Caminé tropezando por la calle empedrada que llevaba al mar. Era el final de la tarde, la mejor hora para estar afuera. Hice una escala en la tiendita de la esquina para proveerme de más alcohol.

Continué indeciso hacia la playa y de nuevo el sentimiento profundo de tristeza, tan conocido. Me sobrevino la desilusión de haberme conformado con una vida en bucle, que me ha estado tragando a cada iteración, siempre en la angustia de encontrar sentido y con la culpa de las decisiones que no había tomado por miedo a perderme.
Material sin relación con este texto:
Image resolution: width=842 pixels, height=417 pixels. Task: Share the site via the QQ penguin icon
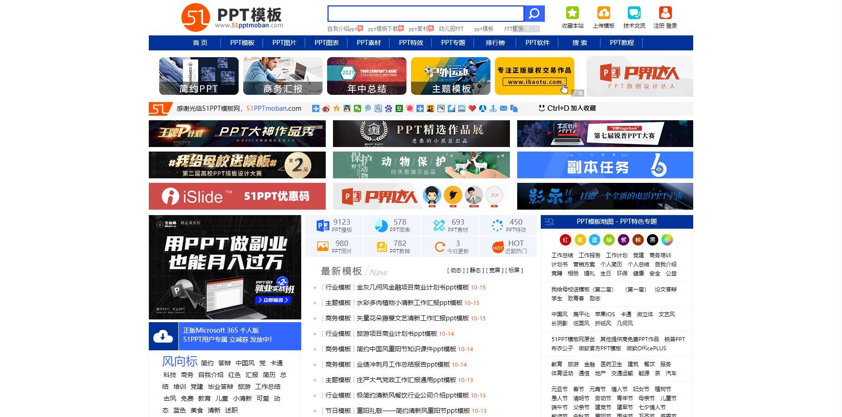[x=347, y=108]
Llegué al malecón con media botella encima, había personas que celebraban la vida o eso creí y me di cuenta de que me agobiaba vivir, era necesario volver, ver mi casa, descifrar, buscar a Sabetta.

Regresé a la fiesta, caminaba tratando de disimular mi borrachera. Ahora casi todos los invitados bailaban. Amaia pasó ignorándome. Me largué a dormir.

A la mañana siguiente, desperté con una profunda añoranza sobre mi infancia, con el anhelo tormentoso de encontrar el origen como respuesta.